China's Red Army Marches
- Author: Agnes Smedley
- Language: English
- Genre: War journalism
- Publisher: Vanguard Press (1934)
- Publication date: 1934
- Publication place: China
- Media type: Print (book)
- Pages: 311
- ISBN: 0-88355-390-2

= China's Red Army Marches =

China's Red Army Marches (1934) is a book of reportage by American radical journalist Agnes Smedley on the Soviet Zone, later the Chinese Soviet Republic in Jiangxi from 1928 to 1931, It describes a stage in the Chinese Communist Revolution after the break-up of the First United Front with the Chinese Nationalist Party and before the Long March of 1934–1935, a stage in which the party followed a radical land and class policy. The book deals with events up to 1931 and cannot anticipate the destruction of the Jiangxi Soviet and the subsequent Long March. It does have detailed accounts of the words and actions of Zhu De (Chu Teh), Peng Dehuai (Peng Teh-huaii) and Mao Zedong, whose name is transcribed as 'Mau Tse-tung'. It includes a full speech by Mao and some shorter remarks, perhaps the first time his words had appeared in English.

One biographer described the book as pioneering "a new form of socially conscious art that considerably influenced leftist reportage in the 1930s", because "she spoke of individuals experiences, but she meant her readers to view the people about whom she wrote as representatives of a larger group who chose the mass actions linked to China's emerging Communist movement as an alternative to their despair.

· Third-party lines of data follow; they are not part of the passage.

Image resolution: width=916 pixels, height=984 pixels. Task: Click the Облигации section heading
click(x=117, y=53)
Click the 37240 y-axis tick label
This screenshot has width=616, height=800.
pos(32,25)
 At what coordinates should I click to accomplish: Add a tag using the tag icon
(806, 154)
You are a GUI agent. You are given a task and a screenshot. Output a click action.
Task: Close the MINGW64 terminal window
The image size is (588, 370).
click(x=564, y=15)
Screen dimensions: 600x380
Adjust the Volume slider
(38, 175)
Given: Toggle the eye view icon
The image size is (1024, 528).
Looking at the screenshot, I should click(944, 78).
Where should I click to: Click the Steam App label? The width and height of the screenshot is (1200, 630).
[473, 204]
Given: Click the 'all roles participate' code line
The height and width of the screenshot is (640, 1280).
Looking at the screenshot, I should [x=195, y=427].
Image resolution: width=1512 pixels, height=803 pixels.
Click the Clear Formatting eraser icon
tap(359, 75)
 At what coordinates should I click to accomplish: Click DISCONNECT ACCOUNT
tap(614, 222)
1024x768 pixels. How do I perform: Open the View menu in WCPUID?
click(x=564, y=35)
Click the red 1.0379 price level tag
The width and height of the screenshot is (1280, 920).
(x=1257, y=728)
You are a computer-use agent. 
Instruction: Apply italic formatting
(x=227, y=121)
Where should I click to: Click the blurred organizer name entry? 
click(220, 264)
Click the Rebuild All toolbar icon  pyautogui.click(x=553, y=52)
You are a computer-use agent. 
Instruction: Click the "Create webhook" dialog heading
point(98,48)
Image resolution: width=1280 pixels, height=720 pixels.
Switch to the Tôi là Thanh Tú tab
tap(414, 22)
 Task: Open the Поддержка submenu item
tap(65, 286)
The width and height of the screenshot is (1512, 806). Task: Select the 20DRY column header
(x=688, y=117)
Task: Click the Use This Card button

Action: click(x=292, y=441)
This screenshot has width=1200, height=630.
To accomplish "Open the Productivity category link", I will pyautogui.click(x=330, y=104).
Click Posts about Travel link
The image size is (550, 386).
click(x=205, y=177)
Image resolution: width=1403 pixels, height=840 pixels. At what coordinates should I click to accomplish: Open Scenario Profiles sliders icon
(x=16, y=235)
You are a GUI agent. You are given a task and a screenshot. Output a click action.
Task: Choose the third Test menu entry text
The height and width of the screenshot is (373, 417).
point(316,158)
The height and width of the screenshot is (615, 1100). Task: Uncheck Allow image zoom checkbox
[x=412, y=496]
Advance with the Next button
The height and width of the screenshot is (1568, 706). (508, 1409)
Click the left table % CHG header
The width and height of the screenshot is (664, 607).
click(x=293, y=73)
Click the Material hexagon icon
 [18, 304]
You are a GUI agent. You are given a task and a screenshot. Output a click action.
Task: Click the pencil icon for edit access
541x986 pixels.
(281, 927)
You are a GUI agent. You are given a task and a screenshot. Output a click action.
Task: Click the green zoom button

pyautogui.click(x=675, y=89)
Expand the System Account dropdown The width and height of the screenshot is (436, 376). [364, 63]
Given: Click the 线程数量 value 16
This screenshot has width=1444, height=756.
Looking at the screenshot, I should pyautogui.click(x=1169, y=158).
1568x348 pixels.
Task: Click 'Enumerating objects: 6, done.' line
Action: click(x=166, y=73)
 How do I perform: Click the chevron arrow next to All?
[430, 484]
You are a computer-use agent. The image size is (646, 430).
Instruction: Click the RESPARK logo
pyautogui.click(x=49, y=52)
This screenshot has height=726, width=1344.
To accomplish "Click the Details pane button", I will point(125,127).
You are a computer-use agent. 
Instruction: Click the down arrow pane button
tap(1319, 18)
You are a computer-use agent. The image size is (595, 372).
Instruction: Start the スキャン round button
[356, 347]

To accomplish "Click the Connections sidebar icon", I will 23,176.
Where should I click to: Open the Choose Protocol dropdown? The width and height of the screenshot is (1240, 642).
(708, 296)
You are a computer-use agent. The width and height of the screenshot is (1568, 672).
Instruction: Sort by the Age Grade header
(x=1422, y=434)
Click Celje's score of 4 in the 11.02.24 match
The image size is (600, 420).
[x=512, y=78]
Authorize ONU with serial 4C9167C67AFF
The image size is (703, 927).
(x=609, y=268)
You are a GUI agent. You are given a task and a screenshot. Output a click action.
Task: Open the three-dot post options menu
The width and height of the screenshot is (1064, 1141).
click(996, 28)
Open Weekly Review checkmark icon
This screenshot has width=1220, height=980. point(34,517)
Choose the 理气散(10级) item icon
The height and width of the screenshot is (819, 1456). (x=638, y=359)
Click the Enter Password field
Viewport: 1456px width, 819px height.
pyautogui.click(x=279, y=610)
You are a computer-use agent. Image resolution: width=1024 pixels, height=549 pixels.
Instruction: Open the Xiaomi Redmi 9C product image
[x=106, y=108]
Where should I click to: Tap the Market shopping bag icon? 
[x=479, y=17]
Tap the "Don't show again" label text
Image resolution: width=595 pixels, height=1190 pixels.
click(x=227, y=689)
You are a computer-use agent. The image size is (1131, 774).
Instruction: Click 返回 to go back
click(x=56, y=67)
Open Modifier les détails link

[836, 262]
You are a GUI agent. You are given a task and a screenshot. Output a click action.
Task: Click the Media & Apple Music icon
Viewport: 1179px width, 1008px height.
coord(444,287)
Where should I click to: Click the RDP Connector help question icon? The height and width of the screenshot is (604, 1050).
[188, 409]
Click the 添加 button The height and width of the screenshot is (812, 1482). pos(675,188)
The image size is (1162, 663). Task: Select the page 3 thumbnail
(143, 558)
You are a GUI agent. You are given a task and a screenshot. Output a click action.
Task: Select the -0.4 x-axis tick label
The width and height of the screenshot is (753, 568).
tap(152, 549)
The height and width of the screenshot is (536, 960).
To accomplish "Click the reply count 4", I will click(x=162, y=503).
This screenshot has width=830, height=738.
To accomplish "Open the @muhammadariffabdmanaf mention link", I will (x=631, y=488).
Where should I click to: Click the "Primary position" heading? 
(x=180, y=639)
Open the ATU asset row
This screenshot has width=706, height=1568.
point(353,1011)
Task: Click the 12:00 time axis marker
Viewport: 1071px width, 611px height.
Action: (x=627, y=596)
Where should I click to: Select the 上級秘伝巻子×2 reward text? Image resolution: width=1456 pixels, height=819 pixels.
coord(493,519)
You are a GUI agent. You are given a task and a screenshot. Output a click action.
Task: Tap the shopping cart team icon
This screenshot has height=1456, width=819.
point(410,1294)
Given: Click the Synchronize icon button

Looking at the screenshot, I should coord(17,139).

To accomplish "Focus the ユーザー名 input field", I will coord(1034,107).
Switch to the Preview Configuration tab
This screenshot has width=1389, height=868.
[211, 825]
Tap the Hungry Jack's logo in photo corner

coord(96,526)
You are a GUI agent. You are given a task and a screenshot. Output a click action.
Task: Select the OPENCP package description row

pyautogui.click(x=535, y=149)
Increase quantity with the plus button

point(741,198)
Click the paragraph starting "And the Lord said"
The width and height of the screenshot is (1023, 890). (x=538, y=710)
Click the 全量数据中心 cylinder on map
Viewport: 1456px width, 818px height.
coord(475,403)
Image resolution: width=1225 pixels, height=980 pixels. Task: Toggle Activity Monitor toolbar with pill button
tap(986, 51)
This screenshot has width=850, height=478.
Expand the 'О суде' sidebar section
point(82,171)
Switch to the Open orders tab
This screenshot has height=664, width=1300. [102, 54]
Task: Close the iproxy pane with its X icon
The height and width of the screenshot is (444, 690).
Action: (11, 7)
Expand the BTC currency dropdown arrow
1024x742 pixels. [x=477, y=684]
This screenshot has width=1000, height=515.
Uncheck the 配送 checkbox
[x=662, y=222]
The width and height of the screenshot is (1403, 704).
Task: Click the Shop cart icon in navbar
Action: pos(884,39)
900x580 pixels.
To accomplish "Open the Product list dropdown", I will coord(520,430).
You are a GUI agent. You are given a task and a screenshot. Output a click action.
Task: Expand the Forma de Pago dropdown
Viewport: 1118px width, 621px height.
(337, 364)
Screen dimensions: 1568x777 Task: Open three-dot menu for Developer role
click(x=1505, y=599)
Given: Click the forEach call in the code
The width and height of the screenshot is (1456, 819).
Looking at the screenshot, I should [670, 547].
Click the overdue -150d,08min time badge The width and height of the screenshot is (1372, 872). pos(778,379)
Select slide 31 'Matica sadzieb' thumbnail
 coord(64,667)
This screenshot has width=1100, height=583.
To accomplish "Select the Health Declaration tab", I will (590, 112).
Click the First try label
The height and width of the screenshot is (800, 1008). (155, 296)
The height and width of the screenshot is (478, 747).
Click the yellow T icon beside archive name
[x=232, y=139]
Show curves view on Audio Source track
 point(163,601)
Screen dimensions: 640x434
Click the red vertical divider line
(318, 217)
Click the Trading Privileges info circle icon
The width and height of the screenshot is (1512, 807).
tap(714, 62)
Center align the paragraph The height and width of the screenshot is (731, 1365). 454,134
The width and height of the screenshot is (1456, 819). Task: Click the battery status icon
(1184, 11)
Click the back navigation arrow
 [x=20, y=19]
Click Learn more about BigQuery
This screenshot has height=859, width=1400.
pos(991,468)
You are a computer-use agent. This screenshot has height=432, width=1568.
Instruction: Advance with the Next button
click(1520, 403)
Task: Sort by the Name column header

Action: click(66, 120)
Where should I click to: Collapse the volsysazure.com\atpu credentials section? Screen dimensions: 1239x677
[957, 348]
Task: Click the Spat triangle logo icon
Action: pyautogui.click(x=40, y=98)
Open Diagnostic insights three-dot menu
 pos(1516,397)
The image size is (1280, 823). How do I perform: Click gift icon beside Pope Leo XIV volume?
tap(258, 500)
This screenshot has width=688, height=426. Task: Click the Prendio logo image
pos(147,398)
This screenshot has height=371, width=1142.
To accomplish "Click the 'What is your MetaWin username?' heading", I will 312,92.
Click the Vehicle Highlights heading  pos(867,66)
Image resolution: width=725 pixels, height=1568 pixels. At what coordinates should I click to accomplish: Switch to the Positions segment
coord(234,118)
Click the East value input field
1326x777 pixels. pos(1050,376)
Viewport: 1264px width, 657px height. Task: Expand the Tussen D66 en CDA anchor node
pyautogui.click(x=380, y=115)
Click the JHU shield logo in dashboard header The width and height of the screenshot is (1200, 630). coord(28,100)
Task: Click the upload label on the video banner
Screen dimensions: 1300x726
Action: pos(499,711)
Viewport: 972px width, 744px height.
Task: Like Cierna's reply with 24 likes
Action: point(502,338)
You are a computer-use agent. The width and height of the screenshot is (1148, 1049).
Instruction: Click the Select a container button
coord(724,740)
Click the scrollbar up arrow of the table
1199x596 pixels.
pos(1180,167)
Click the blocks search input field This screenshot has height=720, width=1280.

The book was also published in the Soviet Union as Red Flood Over China. This is one of five books written by Smedley about her experiences in China: Chinese Destinies (1933); China's Red Army Marches (1934); China Fights Back: An American Woman With the Eighth Route Army (1938); Battle Hymn of China (1943);The Great Road: The Life and Times of Chu Teh (1956).

==Synopsis==
The book gives a detailed account of the Chinese Soviet Republic in Jiangxi from 1928 to 1931, ending with the proclamation of the Soviet Republic of China in 1931. Smedley provides detailed accounts of early CCP policies, including land-reform policies that were more extreme than those followed after the Long March, and campaigns to mobilize poor peasants and give rights to women. She includes many accounts of battles, including the capture and subsequent loss of Changsha. The book has many details including an account of the Anti-Bolshevik League.

Neither Smedley nor any other Western reporter visited Chinese Soviet, but she had first-hand accounts from Chinese Communist fighters whom she covertly sheltered in Shanghai. Her main sources were two Red Army commanders, Zhou Jianping and Chen Geng. It is strongly favorable to the Chinese Communists and hostile to the Kuomintang.

==Illustrations==
A 1934 advertisement in The New Masses magazine has an illustration of the book cover by Pulitzer Prize-winning artist and cartoonist Jacob Burck.

==Reviews==
In the review in The Outlook magazine, Robert Cantwell praised Smedley for her "pioneering work." He recommended the book to readers of Man's Fate by Andre Malreaux, because "it continues the story of the Chinese Revolution where Malraux leaves off." He considered it "an important contribution to a subject about which very little has been known."

Alfred H. Holt in The Saturday Review called the book "a spirited chronicle of what was happening in Soviet China during the years 1928-1931" and recommended it "to all who possess sufficient tolerance to read an informal history that makes no pretense at impartiality". Of particular interest, he felt was the great majority of Chinese communist revolutionists were "ignorant peasants from the interior".

Other reviews of the book include Malcolm Cowley in The New Republic, Thomas Steep in The American Mercury, Gertrude Diamond in The Partisan Review, Harold M. Vinacke in American Political Science Review, T.A. Bisson in The Nation, and Nathaniel Peffer in Pacific Affairs.

==Impact==
This book and her Chinese Destinies covertly circulated in Nationalist-ruled China, both in English and in Chinese translations. It was one of only three foreign publications to be formally banned by the Nationalist government. Smedley had long been identified by them as a major foe, and they falsely claimed that she had brought cases of whisky to the Jiangxi Soviet base and had stood nude before a mass rally, singing the Internationale.